In a new development in the ongoing crisis of India’s Kingfisher Airlines, an Indian finance official has confirmed that Kingfisher has not been depositing the payroll taxes that it has been witholding from employee paychecks for the last 2 years.

If you missed my earlier post regarding Kingfisher’s challenges, you can read that post here

Here is the release as published by Reuters:

Cash-strapped Indian carrier Kingfisher Airlines has not deposited with the government most of the income tax it deducted from its employees’ salaries for the last two fiscal years, junior finance minister told parliament on Tuesday.

Kingfisher has about INR1.3 billion rupees (USD$24.6 million) of tax deducted at source (TDS) to be deposited with the government and has committed to pay it by the end of the current financial year to March 2012, S.S. Palanimanickam told parliament in a written reply.
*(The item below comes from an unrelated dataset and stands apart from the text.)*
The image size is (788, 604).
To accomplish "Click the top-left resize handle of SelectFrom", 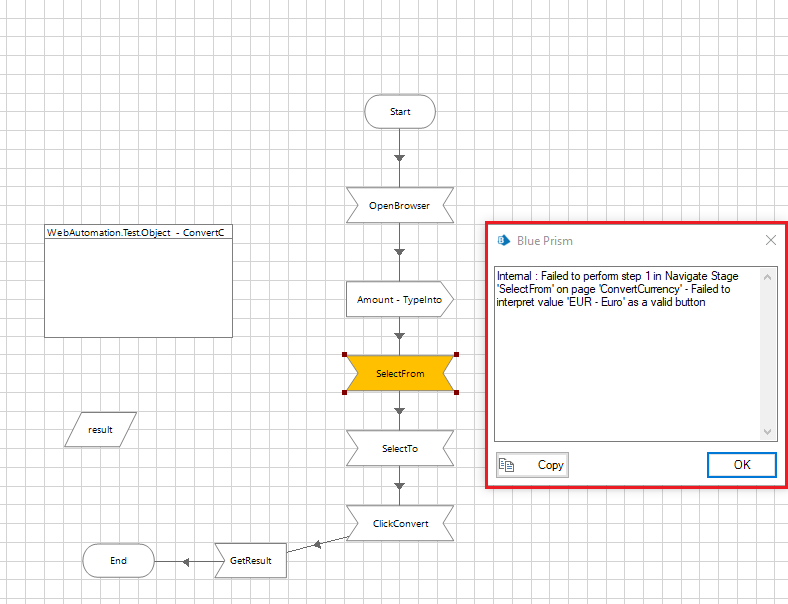I will (x=345, y=354).
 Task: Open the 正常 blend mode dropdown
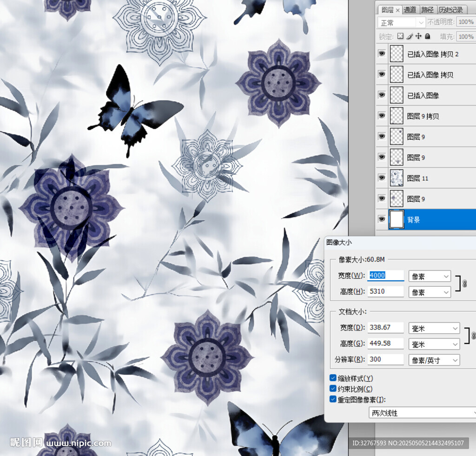[402, 22]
“Survey has been conducted in case of Kingfisher Airlines, which revealed that the airline had not adhered to TDS provisions,” the minister said.

The government has initiated proceedings to recover the default amount, levy interest on delayed payment, and take further statutory actions, the minister said.

Earlier this month, tax officials had temporarily frozen 11 bank accounts of Kingfisher after the airline failed to pay service tax dues.

Debt-laden Kingfisher, which has been grounding planes and cutting routes to stay afloat, is scouting for funds and is negotiating with its lenders for INR7 billion rupees of working capital loans.

It has a current debt of about INR65 billion rupees to a consortium of banks led by State Bank of India.

The airline aims to cut debt to INR37 billion rupees through sale and lease back of aircraft, sale of a property in Mumbai and conversion of rupee loans into lower interest foreign loans.

Lenders to Kingfisher are awaiting a report on the airline’s viability before they approve a USD$133 million loan, sources told reporters on Monday.